EDIT APRES SECOND VISIONNAGE :
Ce second visionnage de Jupiter Ascending m'oblige à revoir - un peu - mon jugement, car si le film se trimbale quelques problèmes comme des petites ellipses faciles ou une musique parfois trop présente, il m'importe de dire en quoi ce film doit être défendu et en quoi il touche au sublime. Surtout, en quoi il est presque l'aboutissement du travail des Wachowski.
Jupiter à cette capacité de proposer en seulement deux heures un condensé de SF, emballé dans un carcan populaire et naïf, proche d'un Star Wars en son temps. On y suit une héroïne banale mais tout de suite promise à un destin extraordinaire, chose qu'elle devra appréhender au départ pour ensuite s'ériger en femme libérée, n'acceptant plus la fatalité de son destin. Tout comme dans la trilogie Matrix, on suit la même trame narrative et l'évolution se fait de manière encore plus directe et rapide, tant est si bien que l'on retrouve en un seul film les éléments primordiaux que la trilogie développait sur trois films (l'idée du choix par ex). Et si à l'époque Matrix invitait le spectateur à sortir du confort de son canapé pour l'amener à réfléchir sur sa condition et le pouvoir de l'image sur lui, Jupiter aujourd'hui tente la critique du capitalisme et d'un système qui ne laisse plus place à l'humain. Certes, cela n'est pas nouveau mais l'approche en trois temps du message est finalement plutôt bien disséminé sur toute la bobine, ce qui permet d'appréhender simplement pour tout spectateur un récit d'envergure faisant une analogie avec notre monde moderne.
D'autant que le propos est enrichi par la critique très perceptible du clonage humain et de la propension humaine à s'ériger en tant que Dieu : car si certains pensent que des lézards géants ou des créatures hybrides parlant anglais est choquant, cela est balayé rapidement par le fait que l'humain ne crée et expérimente que dans le but de toujours accroître son pouvoir. Nous sommes donc en face d'un univers des plus cohérent, qui si au premier abord donne le sentiment d'être bien vite expédié, est finalement explicité de la plus claire des manières afin de ne jamais perdre le spectateur.
Mais surtout, Jupiter Ascending est un film qui s'assume, autant qu'une Lana Wachowski se présentant aujourd'hui comme une femme souriante et ambitieuse.

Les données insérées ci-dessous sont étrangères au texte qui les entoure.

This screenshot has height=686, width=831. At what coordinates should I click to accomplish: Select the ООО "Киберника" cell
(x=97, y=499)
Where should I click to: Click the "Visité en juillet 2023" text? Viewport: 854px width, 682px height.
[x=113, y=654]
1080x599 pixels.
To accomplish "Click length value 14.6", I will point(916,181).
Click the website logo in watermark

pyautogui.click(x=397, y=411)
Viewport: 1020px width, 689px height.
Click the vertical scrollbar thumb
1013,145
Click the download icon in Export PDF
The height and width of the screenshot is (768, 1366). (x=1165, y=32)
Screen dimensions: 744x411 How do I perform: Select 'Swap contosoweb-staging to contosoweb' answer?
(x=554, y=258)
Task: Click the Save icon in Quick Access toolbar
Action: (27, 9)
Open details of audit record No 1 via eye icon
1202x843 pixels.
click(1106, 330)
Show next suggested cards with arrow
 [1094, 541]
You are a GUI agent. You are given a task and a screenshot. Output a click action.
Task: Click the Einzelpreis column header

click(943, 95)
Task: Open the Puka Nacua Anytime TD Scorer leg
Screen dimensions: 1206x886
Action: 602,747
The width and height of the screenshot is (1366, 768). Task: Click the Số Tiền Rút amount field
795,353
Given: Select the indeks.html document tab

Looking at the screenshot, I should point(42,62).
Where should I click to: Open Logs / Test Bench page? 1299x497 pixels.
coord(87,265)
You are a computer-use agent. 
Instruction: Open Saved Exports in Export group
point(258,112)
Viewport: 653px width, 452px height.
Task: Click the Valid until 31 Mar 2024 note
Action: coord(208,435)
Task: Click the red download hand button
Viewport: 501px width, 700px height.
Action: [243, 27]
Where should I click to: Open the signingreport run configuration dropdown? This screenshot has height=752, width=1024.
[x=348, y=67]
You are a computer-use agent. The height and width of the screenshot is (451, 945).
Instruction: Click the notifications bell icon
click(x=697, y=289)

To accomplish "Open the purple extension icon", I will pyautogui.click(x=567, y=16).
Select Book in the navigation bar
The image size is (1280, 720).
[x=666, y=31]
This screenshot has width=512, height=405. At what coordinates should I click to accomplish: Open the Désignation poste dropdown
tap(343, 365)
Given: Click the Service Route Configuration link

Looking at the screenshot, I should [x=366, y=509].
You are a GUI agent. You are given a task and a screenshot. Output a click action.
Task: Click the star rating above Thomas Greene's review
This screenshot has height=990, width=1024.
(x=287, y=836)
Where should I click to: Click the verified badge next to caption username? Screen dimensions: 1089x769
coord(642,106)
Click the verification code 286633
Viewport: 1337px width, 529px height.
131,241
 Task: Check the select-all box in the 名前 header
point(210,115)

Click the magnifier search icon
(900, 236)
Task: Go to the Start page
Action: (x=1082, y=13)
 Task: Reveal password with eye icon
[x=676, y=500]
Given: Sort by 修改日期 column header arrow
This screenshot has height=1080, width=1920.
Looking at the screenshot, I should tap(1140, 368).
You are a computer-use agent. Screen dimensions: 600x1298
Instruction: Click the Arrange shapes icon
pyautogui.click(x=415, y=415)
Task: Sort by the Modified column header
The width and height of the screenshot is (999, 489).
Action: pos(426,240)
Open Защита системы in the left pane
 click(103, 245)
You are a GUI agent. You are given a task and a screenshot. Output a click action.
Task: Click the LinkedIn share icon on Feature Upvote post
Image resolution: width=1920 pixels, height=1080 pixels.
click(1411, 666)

A travers le conte de fée, tel que La Belle et La Bête par exemple, les Wachowski expriment l'évolution de leur pensée sur l'humain et sa capacité à accepter les autres. Un propos déjà abordé dans Cloud Atlas sur des générations entières mais ici présent sous la forme d'une relation amoureuse relevant presque du désir animal entre le héros et l'héroïne. Une relation naïve certes, mais qui si on prend la peine de l'analyser est tout simplement brillante, car le duo de réalisateurs ne cherche pas à faire rire ou émouvoir le spectateur mais à simplement lui faire comprendre cette thématique transgenre si peu présente dans le blockbuster hollywoodien. Rajoutons à cela que Jupiter Jones est une héroïne charismatique, qui malgré son rang aristocratique arrive à agir au final comme une Ripley dans Aliens, dans un combat final des plus dantesque.
Tout cela associé évidemment à une réalisation sublime, repoussant encore les limites comme l'avait fait Speed Racer, Jupiter Ascending est probablement le plus grand blockbuster qu'il nous a été donné de voir depuis Speed Racer ou Pacific Rim. Un film tellement riche qu'on lui pardonnerait presque ses défauts.